- Born: 1984 (age 40–41) New Zealand
- Occupation: Journalist
- Spouse: Francesco Barbuscia (m. 2015–present)

= Hermione Kitson =

Australian news presenter and reporter (born 1984)

Hermione Kitson is an Australian news presenter and reporter.

==Career==
Kitson studied Media/Communications at Sydney University and completed an internship at ABC Sydney News and Current Affairs.

=== Network Ten ===
Before joining Network Ten, Kitson worked as a reporter at WIN TV and as a reporter and newsreader at 2UE Radio Sydney.

Kitson joined Ten News in Melbourne in mid-2008, where she was a senior reporter for around four years. She reported on a range of stories, many of them headlines and major news items. Kitson also reported on a number of breaking news events, both live and from the newsroom.

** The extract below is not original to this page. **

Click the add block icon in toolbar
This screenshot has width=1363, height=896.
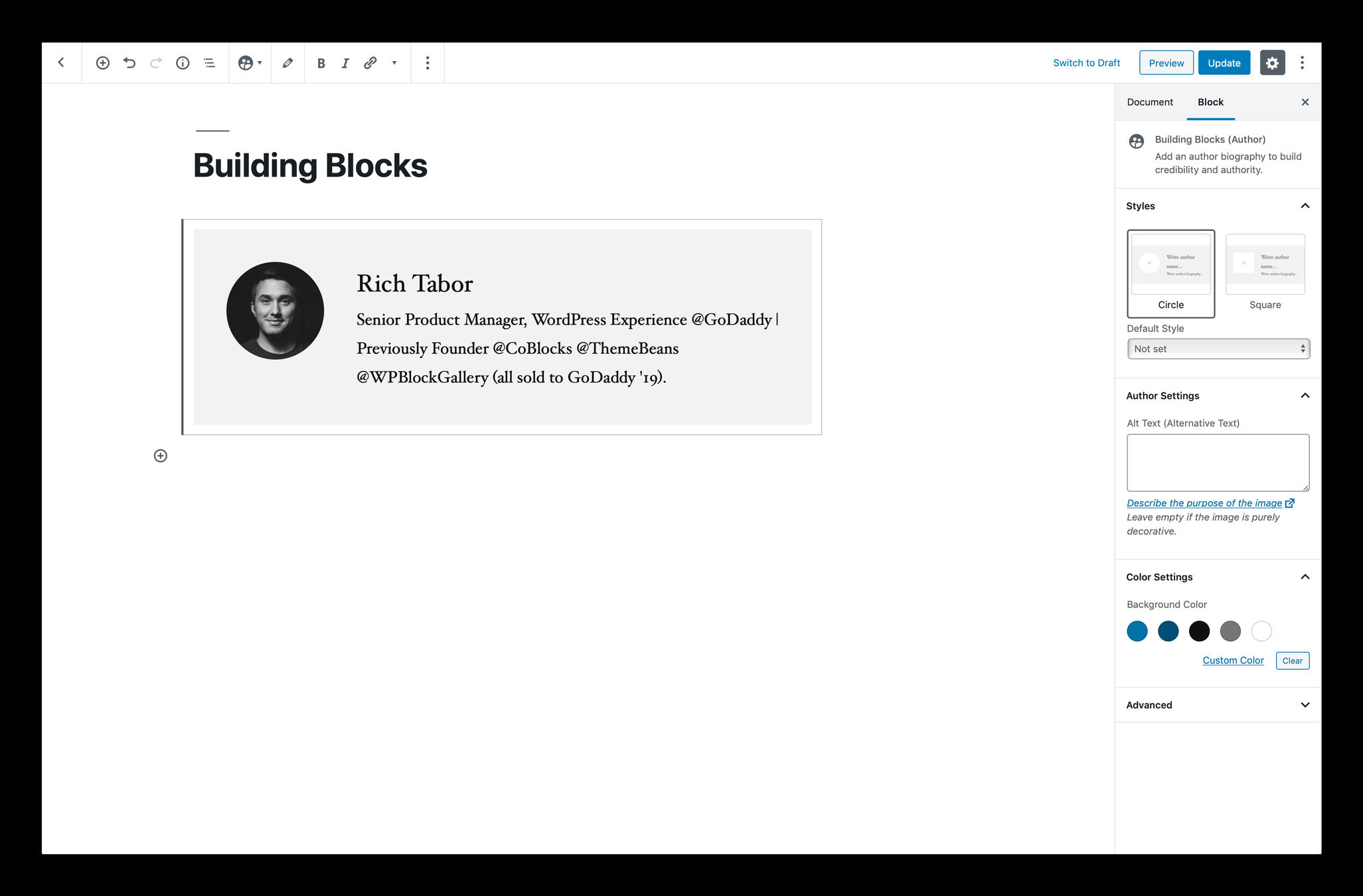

In August 2010, Kitson presented her first on-air bulletin, filling-in for George Donikian on the Saturday edition of Ten News Melbourne (following Network Ten's AFL telecasts) and continued to occasionally fulfil this role until September. Thereafter she became a permanent fill-in presenter.

During her time in Melbourne, she was the main fill-in presenter for Helen Kapalos on Ten News at Five with Mal Walden (unless it was a special weekend edition or post-Christmas, where just a solo presenter was used). She also presented the local weekend bulletin in 2011, a position in which she gained key recognition as a presenter for Network Ten by audiences in Victoria.

Kitson has covered stories ranging from the Black Saturday bushfires to the south-east floods, the Occupy Melbourne riots to gangland violence, and marquee events such as the Spring Racing Carnival.

In June 2012, Kitson moved back to her home town of Sydney and was appointed news presenter on Ten Late News with Hamish Macdonald.

In September 2013, Kitson was appointed news presenter of Ten's Eyewitness News Weekend bulletin taking over from Natarsha Belling. In early 2014, veteran journalist Mike Munro succeeded the role.

In January 2014, Kitson was appointed national presenter of Ten's Eyewitness News Early bulletin and Hugh Riminton was appointed presenter of Ten Eyewitness News Late.

Kitson was a highly regarded news presenter at Network Ten, having covered major stories and made numerous reports over five and a half years.

Kitson took voluntary redundancy in May 2014, following further mass cuts at the Network. She presented her final news bulletin following Studio 10 on the Friday when the majority of the 2014 morning line-up was axed.